◆ WHAT THE EXERCISE ASKS: Only the lines from the one containing "Where should I" to the end of the listing below should be returned, exactly as written and without pictures.
** EXERCISE MATERIAL follows **
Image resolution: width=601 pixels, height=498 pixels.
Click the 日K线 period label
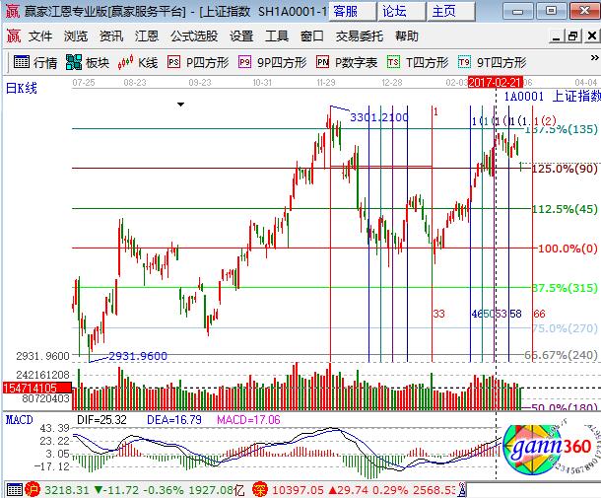click(24, 89)
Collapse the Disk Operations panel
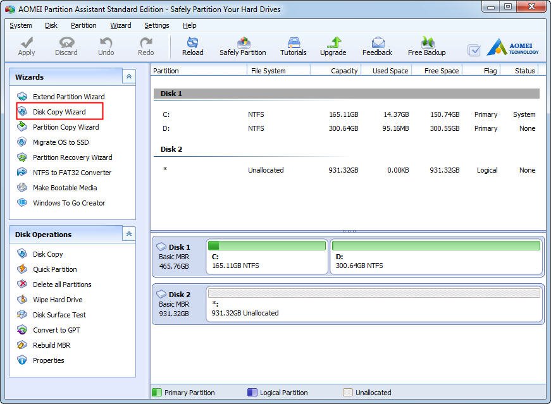Screen dimensions: 551x404 [x=129, y=234]
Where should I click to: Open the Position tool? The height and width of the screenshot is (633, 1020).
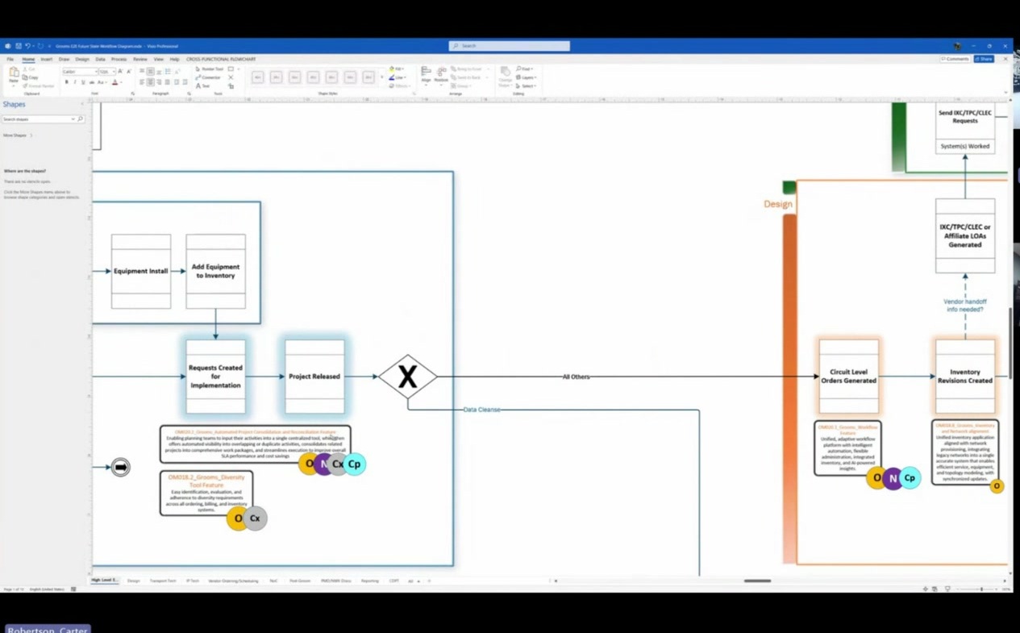(441, 76)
** End of EXERCISE MATERIAL **
◆ COMPLETED EXERCISE:
Where should I click to: Open the Position tool? The height and width of the screenshot is (633, 1020).
(441, 76)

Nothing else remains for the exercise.